New guidelines from allergy experts say that even children with the highest risk of having a peanut allergy should be tested with a tiny dose of peanut, because it might prevent the allergy from ever developing.

Most kids should get a small taste of peanut protein by the time they are 6 months old and they should get regular doses if they don’t have an allergic reaction. Those at highest risk should be tested in a specialist’s office.

“We actually want all children to have peanut introduced,” Dr. Matthew Greenhawt, an allergy specialist at Children's Hospital Of Colorado, told NBC News.

It’s a big change from previous guidelines, which recommended that people keep peanuts and peanut products away from their kids completely until they are three years old if there is a risk of allergies.

The new guidelines from the National Institute of Allergy and Infectious Diseases (NIAID) and other groups follow up on findings that giving peanut to kids early enough in life can train their immune systems so they don’t over-react and cause a dangerous allergic reaction.

The new guidelines say most babies can try a little peanut paste or powder — never whole peanuts — at home.

High-risk infants

Babies with with severe eczema or an egg allergy should be tested at a specialist’s office when they’re 4 to 6 months old and have started taking solid food.

There, the specialist can watch the infant to make sure nothing dangerous happens when they get a little dose of peanut. The benefits can be enormous.

Even if they have a sensitivity to peanuts, they may not be fully allergic and being fed a small dose of peanut may help prevent the allergy from ever developing, the new guidelines say.

It may scare parents, but it shouldn’t, Greenhawt said.

“We believe the process to be very, very safe,” he said. In a study published last year, none of the infants given tiny doses of peanut protein had severe allergic reactions.

Related: After 11-year-old's sudden death, mom warns about food allergies

Moderate-risk infants

Babies with mild to moderate eczema can be fed a little peanut-containing food at home without a doctor’s help, according to the guidelines being published in the Annals of Allergy, Asthma and Immunology, the Journal of Allergy and Clinical Immunology and elsewhere.

Low-risk children

All other kids can get peanut-containing foods when parents decide but they should get some by the age of 6 months, after they start solid foods.

“We know that these children with severe eczema and or egg allergy had about an 80 percent reduced chance of developing peanut allergy if peanut was introduced between four to 11 months of life,” Greenhawt said.

“That's a whole generation of children who never have to develop this allergy.”

Whole peanuts can choke small children and no child under the age of 4 should get whole peanuts, the groups caution.

Related: More evidence a peanut patch can help kids with allergies

Kelly Schreiner of Marble Hill, Missouri tried it with her daughter Camden, who's 2. Her older brother Zach, now 3, had a peanut allergy he later outgrew and Camden had an egg allergy, so Schreiner was worried.

But it worked.
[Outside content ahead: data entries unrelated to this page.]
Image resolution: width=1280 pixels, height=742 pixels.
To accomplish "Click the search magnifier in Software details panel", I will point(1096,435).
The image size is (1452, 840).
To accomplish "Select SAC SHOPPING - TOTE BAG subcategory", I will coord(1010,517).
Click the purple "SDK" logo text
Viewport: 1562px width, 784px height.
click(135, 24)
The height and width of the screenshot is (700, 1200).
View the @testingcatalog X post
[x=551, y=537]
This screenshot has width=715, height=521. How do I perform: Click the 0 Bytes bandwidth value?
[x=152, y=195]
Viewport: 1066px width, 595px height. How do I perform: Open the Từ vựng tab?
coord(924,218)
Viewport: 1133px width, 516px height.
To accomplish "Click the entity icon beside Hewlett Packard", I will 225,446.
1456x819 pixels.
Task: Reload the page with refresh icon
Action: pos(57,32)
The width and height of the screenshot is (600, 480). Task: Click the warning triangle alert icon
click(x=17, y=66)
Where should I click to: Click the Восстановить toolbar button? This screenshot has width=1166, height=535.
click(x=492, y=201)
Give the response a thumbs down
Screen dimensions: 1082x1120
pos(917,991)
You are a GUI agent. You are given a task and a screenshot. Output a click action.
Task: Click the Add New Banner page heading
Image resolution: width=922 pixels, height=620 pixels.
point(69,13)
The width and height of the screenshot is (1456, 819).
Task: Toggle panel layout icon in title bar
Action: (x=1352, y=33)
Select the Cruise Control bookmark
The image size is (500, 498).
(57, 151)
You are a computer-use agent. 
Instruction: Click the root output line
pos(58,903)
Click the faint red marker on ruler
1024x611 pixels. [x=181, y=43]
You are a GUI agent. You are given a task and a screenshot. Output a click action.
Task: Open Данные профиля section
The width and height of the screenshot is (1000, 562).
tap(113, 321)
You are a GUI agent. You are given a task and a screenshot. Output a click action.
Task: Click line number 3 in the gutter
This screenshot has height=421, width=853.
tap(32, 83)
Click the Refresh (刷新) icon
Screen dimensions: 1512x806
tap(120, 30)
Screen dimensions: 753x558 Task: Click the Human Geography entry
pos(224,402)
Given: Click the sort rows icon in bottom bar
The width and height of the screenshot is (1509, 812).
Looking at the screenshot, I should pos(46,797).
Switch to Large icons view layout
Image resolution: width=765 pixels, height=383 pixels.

Camden got a little peanut in the allergist's office and she never developed a peanut allergy.

"It's important to me as a mom so that my kids can go through life without having to constantly watch what they eat," Schreiner told NBC News. "They can eat anything. They can eat peanut butter. We don't have to constantly be reading labels."

The new guidelines say family history is not a risk factor. Just because a child has a sibling or other relative with a peanut allergy does not mean he or she is at high risk, the NIAID and other groups say.

What’s important is to give a little bit to the babies and watch them carefully for a reaction, according to the guidelines.

“You're looking for signs that your child didn't tolerate the food,” Greenhawt said.

“It can be anything to a rash to vomiting, or something more severe such as coughing, wheezing vomiting, looking lethargic, looking withdrawn, or going into shock,” he added. “You need to be on the lookout just like you would like when you’re introducing any food.”

About 5 percent of Americans have food allergies of some sort and 1 to 2 percent have peanut allergies. Kids allergic to peanuts can have a life-threatening anaphylactic reaction to even a tiny bit of peanut dust or food containing peanuts.